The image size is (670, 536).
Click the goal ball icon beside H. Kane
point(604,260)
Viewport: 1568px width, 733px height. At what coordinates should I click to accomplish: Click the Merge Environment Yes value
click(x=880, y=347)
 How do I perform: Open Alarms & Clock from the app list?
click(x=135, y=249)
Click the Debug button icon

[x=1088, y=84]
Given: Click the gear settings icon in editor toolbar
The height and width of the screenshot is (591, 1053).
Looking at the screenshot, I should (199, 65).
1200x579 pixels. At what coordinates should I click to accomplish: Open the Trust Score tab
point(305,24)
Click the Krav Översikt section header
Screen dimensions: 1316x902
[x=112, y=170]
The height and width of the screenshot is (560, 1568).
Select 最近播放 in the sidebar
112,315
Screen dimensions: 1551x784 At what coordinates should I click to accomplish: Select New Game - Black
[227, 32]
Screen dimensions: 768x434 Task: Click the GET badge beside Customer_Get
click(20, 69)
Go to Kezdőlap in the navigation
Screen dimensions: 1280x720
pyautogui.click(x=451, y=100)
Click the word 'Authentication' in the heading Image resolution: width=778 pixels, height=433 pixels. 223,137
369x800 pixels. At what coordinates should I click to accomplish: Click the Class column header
=-=-=-=-=
_TASK PROMPT_
Print all of the records above word for word, with every line unchanged.

_TASK SOLUTION_
The image size is (670, 536).
Click the goal ball icon beside H. Kane
point(604,260)
Viewport: 1568px width, 733px height. At what coordinates should I click to accomplish: Click the Merge Environment Yes value
click(x=880, y=347)
 How do I perform: Open Alarms & Clock from the app list?
click(x=135, y=249)
Click the Debug button icon

[x=1088, y=84]
Given: Click the gear settings icon in editor toolbar
The height and width of the screenshot is (591, 1053).
Looking at the screenshot, I should (199, 65).
1200x579 pixels. At what coordinates should I click to accomplish: Open the Trust Score tab
point(305,24)
Click the Krav Översikt section header
Screen dimensions: 1316x902
[x=112, y=170]
The height and width of the screenshot is (560, 1568).
Select 最近播放 in the sidebar
112,315
Screen dimensions: 1551x784 At what coordinates should I click to accomplish: Select New Game - Black
[227, 32]
Screen dimensions: 768x434 Task: Click the GET badge beside Customer_Get
click(20, 69)
Go to Kezdőlap in the navigation
Screen dimensions: 1280x720
pyautogui.click(x=451, y=100)
Click the word 'Authentication' in the heading Image resolution: width=778 pixels, height=433 pixels. 223,137
369x800 pixels. At what coordinates should I click to accomplish: Click the Class column header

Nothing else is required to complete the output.